Democrats don't help poor, minorities
The Democrats have always claimed to be for the poor, the working class, minorities, equality. Where are the people the poorest, crime/corruption the highest and the Democratic Party the strongest? Where? Where the Democrats are in control: California, New York, Chicago, etc.; where the map is blue.
Take a long, hard look at that political red/blue map! Tell me if liberals' socialistic big-government policies lift the poor from poverty or improve minorities to social justice?

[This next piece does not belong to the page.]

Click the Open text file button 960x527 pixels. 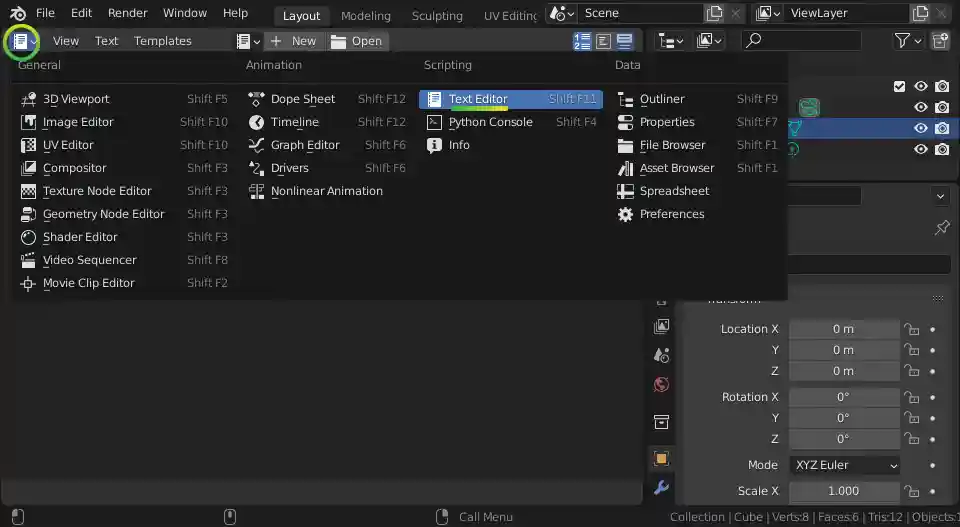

P.S. Be honest. If the news media would give us unbiased, honest news, this country would not be in the shape it is in. They are nothing more than an arm of the Democratic Party. Shame!
Jean Jones
Afton
Not safe to walk on the sidewalks
Recently, I was knocked to the sidewalk in front of Stevens Hardware by a boy of 11 on a bike. I was hit from behind with no warning. A hit like that to an elderly person could have been fatal. I talked to the boy's mother. Her retort was, "Kids under 12 can ride the sidewalks."
Not much relief for two banged up knees. Two days later it almost happened again, by a 20-something "kid." This time I saw him coming. I jumped aside, "Hey, slow down," I yelled. I was flipped off.
Winter will soon be here and the bikes will be garaged and Main Street will be safe to walk.
Tom Oliver
Oneonta
Health care should be considered a right
Recently on National Public Radio, Texas Congressman Ron Paul, a Libertarian by politics and an obstetrician by profession, opined health care in America was a privilege and not a right. His comments, by extension, are also saying his services as a physician were a privilege to only those individuals who could afford them. This presumably would include the countless infants he delivered and wouldn't deliver over the years; infants, who to no fault of their own, were in need of someone to help bring them into this world.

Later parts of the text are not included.